■ Required task A:
Answer these questions using the article on the conservative gathering:
(i) What company did Bill Hemrick found?
(ii) Who is the new head of the American Conservative Union?
(iii) What does the article say conservatives consider Mitt Romney's biggest black mark?
■ Required task B: Render this sentence from the article on the conservative gathering into Spanish: "All went after Obama and filled their speeches with zingers tailor-made for their conservative audiences."
--- START Provided passage ---
So, what does the GOP base want?

Ask anyone attending the gathering, and you’d hear something like this: a dynamic conservative with a backbone who can win.

“That’s it. But there’s nobody who meets that criteria,” added Bill Hemrick, a Nashville, Tenn., businessman who founded Tea Party HD, a conservative media company. He said the only two who even come close — former Alaska Gov. Sarah Palin and Minnesota Rep. Michele Bachmann — “aren’t electable.”

In short, no one is like Ronald Reagan.

“There may not be a next Ronald Reagan among you, but we sure as heck are going to make you act like him,” Ryan Hecker of the Houston Tea Party Society warned, giving hopefuls a road map for winning over conservatives like him.

Stated or not, there’s a concern among GOP insiders that it may take someone of Reagan’s caliber to beat Obama, who remains personally popular despite stubbornly high unemployment and a series of divisive legislative accomplishments.

It says a lot about the likely field, for instance, that conservative pundits and right-leaning activists keep encouraging Republicans who have ruled out 2012 bids to get in the race, including former Florida Gov. Jeb Bush and New Jersey Gov. Chris Christie.

Also telling: Billionaire reality show star Donald Trump and Texas Rep. Ron Paul, a once failed presidential candidate who is leaving the door open to a reprisal and is a hero to libertarians, were the biggest hits at the conservative confab among Republicans trying out for the chance to take on Obama.

“I don’t see anybody really starting strong with conservatives, corralling them and leaving the rest of the field in the dust,” said Al Cardenas, the new head of the American Conservative Union, which sponsored the gathering. “This time, they are being very cautious because of the stakes. No one wants to make a mistake. People will be shopping for a longer time.”

He dismissed the notion that the prudence among conservatives had to do with the quality of the would-be candidates and rightly noted that all were well-received at the year’s first major gathering of likely Republican candidates.

It’s no wonder. All went after Obama and filled their speeches with zingers tailor-made for their conservative audiences. The responses varied.

A veteran on the national stage, former Massachusetts Gov. Mitt Romney, who lost in 2008 but is gearing up for a second bid, robustly delivered a general election-like speech that was almost exclusively an indictment against Obama. “If I decide to run for president, it won’t take me two years to wake up to the job crisis threatening America,” Romney said, earning standing ovations and hearty applause from a capacity crowd.

He ignored what conservatives consider arguably his biggest black mark — the Massachusetts health care law that Obama partly modeled the national one after.
--- END Provided passage ---
--- START Given entries ---
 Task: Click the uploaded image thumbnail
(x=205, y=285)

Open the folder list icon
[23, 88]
--- END Given entries ---
--- START Given entries ---
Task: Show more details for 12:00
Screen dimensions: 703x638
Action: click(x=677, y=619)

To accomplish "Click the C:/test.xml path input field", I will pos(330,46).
--- END Given entries ---
--- START Given entries ---
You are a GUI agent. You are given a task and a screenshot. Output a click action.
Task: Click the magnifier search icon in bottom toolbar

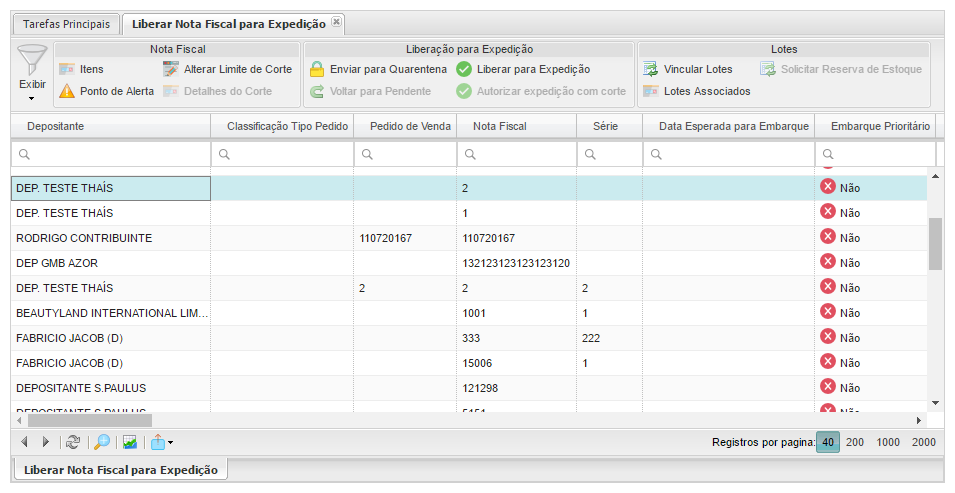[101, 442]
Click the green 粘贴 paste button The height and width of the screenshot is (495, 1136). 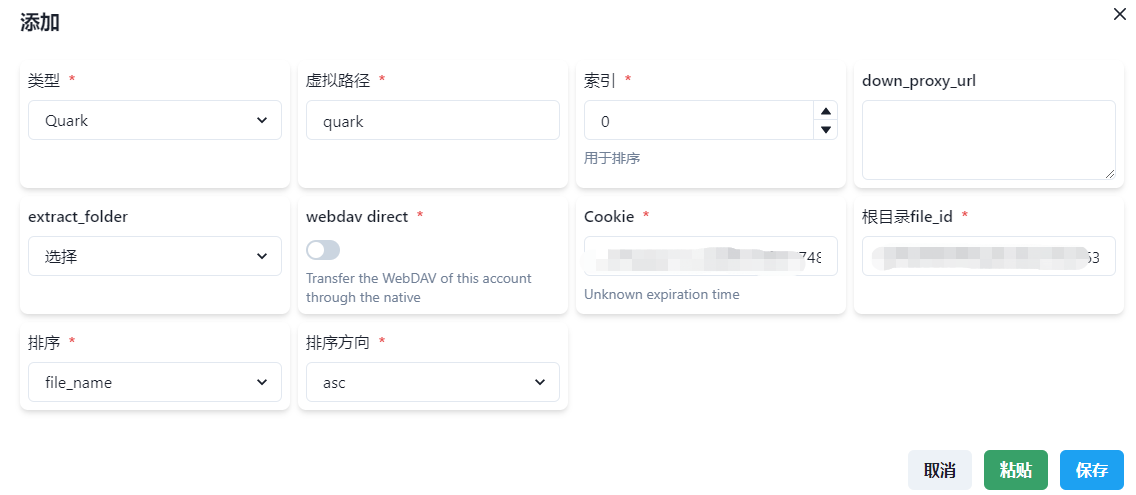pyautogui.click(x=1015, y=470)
--- END Given entries ---
■ Task solution A:
(i) Tea Party HD, a conservative media company.
(ii) Al Cardenas.
(iii) The Massachusetts health care law that Obama partly modeled the national one after.

■ Task solution B: Todos arremetieron contra Obama y llenaron sus discursos de frases ingeniosas hechas a la medida de su público conservador.